If you worry about memory usuage I could create some kind of
RulesBuilder class:
public class RulesBuilder {
private final List<Rule> rules;
private RuleListToObjectConverter converter;
// method used by tests:
public void addIgnoreRule(String ignoreRuleLine) {
}
public void addIgnoreRuleFile(File) {
// reads file and calls addIgnoreRule
}
public void addIncludeRuleOfAddCommand(String pattern) {
}
public void addIgnoreGitDirectoryRule() {
}
public Rules buildRules() {
return converter.convertToObject(rules);
}
}
This would have the advantages:
* all Rule creating code at one place.
* There is no need to keep the original lines in memory.
* It's easy to create rules for testing purposes.
* It's easy to create Factories like AddRulesFactory.

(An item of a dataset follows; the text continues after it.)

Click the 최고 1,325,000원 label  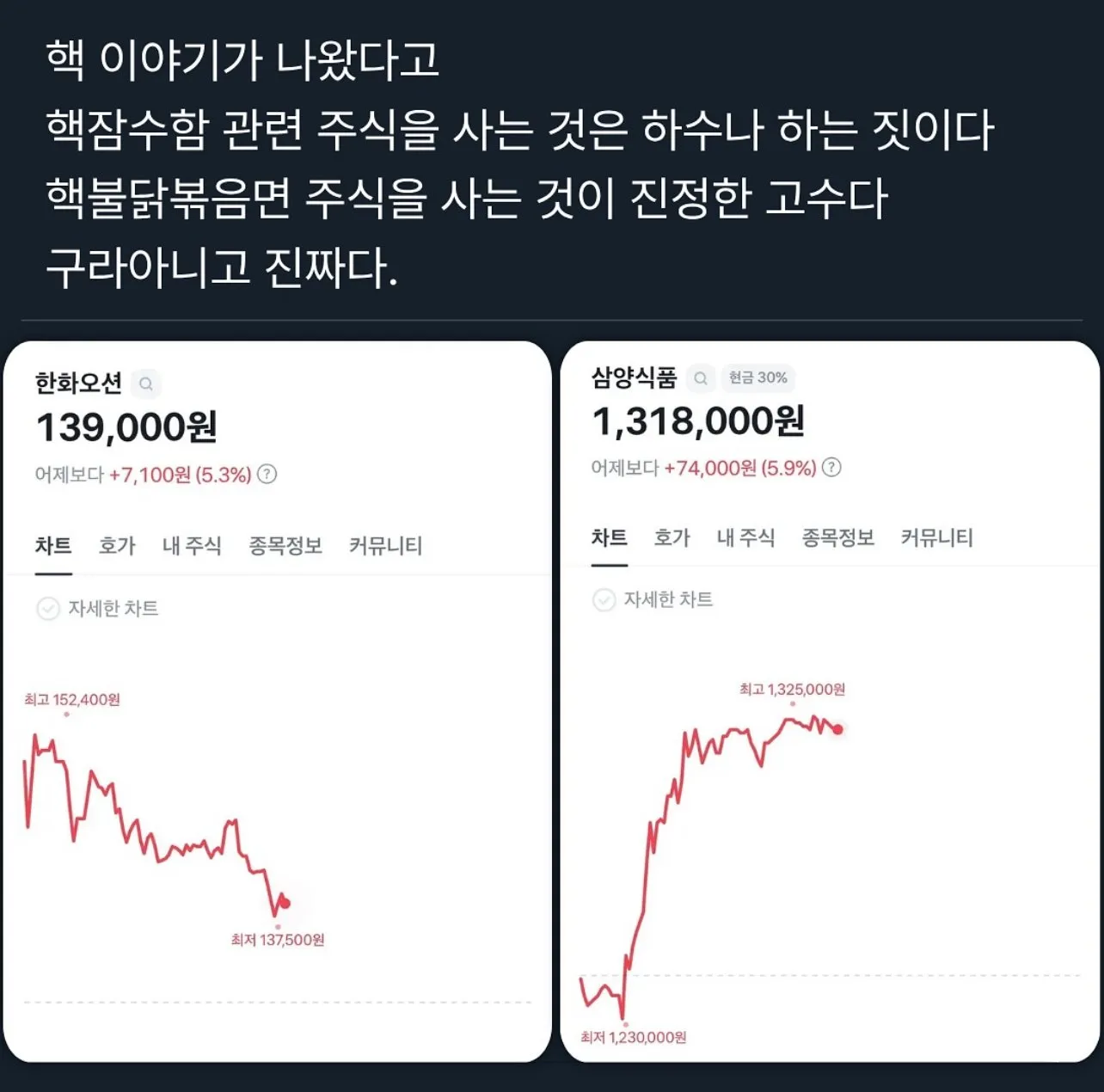pyautogui.click(x=791, y=689)
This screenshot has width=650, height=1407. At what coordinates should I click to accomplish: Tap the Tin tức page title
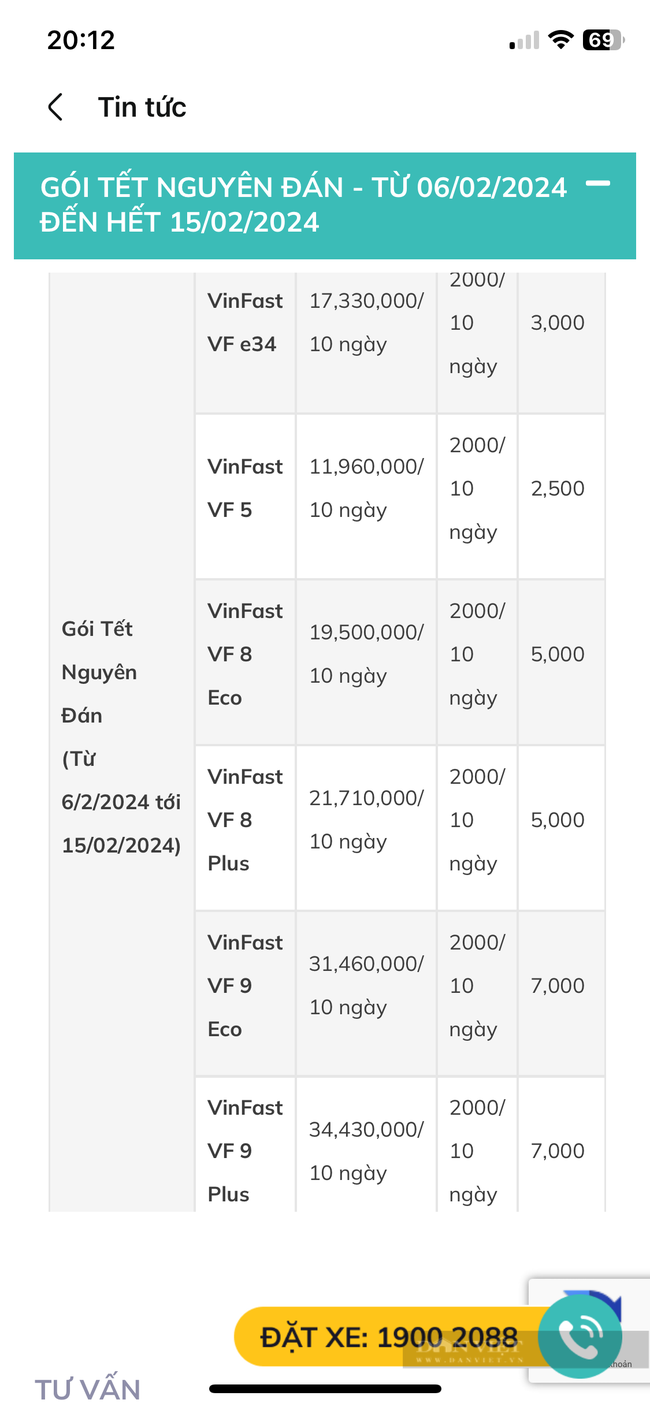tap(142, 107)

+ private Rule createRule(String trimmedLine) {
+ final boolean exclude;
+ String patternString;
+ if (trimmedLine.startsWith("!")) {
+ exclude = false;
+ patternString = trimmedLine.substring(1);
+ } else {
+ exclude = true;
+ patternString = trimmedLine;
+ }
I suspect this code would be easier to follow if you just accepted
changing the method parameter, such as:
private Rule createRule(String pattern) {
boolean exclude = true;
if (pattern.startsWith("!)) {
pattern = pattern.substring(1);
exclude = false;
}
If I remember correctly Intellij IDEA marks per default cases where you
change a parameter. So it looks like that there are style guides which
are against the practice of changing the values of parameters.
That and the fact that you can't make exclude final now where the reason
why I wrote it the otherway.
+ final boolean matchDirectoriesOnly;
+ if (patternString.endsWith("/")) {
+ matchDirectoriesOnly = true;
+ patternString = patternString.substring(0,
+ patternString.length() - 1);
+ } else {
+ matchDirectoriesOnly = false;
+ }
+
+ final FilePattern pattern;
+ if (patternString.contains("/")) {
+ if (patternString.startsWith("/")) {
+ patternString = patternString.substring(1);
+ }
"foo/bar" will always end up in this code-path and will not match
in all levels of the tree if I follow your code correctly.
An ignore rule in the top level of "foo/bar" should ignore any entry
named "bar" within a directory "foo" at any level of the tree, even
if it is 35 directories down from the root. Isn't ComplexFilePattern
about the absolute (starts with "/") cases only?
Yes, ComplexFilePattern is about that cases only.
I implemented it that way, becasue git behave the same way:
* create the follwing file: a/a/b/test.txt
* add the line "a/b" to .gitignore
* add a and notice that it adds the test.txt file.
+ final StringTokenizer stringTokenizer = new StringTokenizer(
+ patternString, "/");
+ final List<String> patternList = new ArrayList<String>();
+ while (stringTokenizer.hasMoreTokens()) {
+ final String token = stringTokenizer.nextToken();
+ patternList.add(token);
+ }
StringTokenizer is more-or-less replaced by String.split("/"), with
the split method being the more preferred method of doing this.